Twitter users were quick to call Gaetz's response to the photo "creepy," "inappropriate," and "gross."

Tiffany, for her part, didn't seem to mind, re-tweeting Gaetz's response with a series of her own emojis, including an American flag, a heart, and a smiley face.

The Florida Rep., who is unmarried, has made clear his appreciation for Tiffany's father on social media, as well, writing in October that he would "never love another President again" alongside a video of Donald Trump.

Some have wondered about Gaetz's motives for the tweets, suggesting he's attempting to ingratiate himself to the president.

Gaetz has been a fierce ally of the president's since his 2016 election, once telling GQ of Trump, "He knows who I am, and he doesn't want to screw me."

Though the two have made several appearances together, Trump repeatedly botched Gaetz's name at a recent Florida rally, mistakenly calling him "Rick Gates," the name of a his former aide who was convicted after making false statements related to Russian interference in the 2016 election.

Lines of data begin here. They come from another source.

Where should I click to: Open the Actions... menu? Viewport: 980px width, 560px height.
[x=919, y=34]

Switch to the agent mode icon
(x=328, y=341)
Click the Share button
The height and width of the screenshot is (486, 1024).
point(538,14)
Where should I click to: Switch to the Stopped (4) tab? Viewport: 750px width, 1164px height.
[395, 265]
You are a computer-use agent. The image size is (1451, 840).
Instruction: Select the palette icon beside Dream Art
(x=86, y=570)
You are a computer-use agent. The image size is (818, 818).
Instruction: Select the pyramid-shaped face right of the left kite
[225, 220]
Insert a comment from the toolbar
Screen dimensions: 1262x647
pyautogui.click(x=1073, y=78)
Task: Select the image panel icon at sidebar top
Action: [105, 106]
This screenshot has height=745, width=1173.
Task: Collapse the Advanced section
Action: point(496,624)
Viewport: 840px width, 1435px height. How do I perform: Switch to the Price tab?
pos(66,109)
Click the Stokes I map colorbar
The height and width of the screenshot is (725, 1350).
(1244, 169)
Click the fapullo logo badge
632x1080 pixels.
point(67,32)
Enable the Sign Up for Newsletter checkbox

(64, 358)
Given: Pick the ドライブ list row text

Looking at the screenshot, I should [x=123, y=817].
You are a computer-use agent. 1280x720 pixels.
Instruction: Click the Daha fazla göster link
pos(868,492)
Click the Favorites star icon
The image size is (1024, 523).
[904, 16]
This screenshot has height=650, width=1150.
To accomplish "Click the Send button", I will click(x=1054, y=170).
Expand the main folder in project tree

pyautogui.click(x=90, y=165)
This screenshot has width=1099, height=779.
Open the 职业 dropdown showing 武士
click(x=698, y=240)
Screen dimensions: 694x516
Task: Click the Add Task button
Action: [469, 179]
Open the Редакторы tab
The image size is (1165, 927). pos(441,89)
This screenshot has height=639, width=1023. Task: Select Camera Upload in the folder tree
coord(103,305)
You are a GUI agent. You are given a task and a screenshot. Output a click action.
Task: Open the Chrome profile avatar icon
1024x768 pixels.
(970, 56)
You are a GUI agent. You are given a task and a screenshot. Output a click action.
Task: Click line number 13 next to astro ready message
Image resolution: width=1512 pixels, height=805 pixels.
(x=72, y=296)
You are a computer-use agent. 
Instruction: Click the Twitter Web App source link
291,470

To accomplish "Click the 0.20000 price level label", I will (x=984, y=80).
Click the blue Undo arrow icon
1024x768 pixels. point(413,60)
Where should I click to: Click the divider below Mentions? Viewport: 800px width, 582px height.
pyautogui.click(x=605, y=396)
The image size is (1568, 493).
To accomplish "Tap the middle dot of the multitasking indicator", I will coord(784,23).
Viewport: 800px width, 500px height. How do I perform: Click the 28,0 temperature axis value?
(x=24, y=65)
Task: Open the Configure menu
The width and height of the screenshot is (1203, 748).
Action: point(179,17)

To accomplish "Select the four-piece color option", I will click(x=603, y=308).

Though some have suggested Gaetz's tweet to Tiffany was an attempt at flirtation, it's worth noting that he has gone to extreme lengths to troll his political opponents in the past. Earlier this year, he wore a gas mask on the House floor while voting on a coronavirus relief bill, seemingly making light of a pandemic that would go on to kill more than 242,000 Americans in a disastrous attempt at humor. In 2018, he ignited controversy when he brought a Holocaust denier as his guest to the State of the Union address.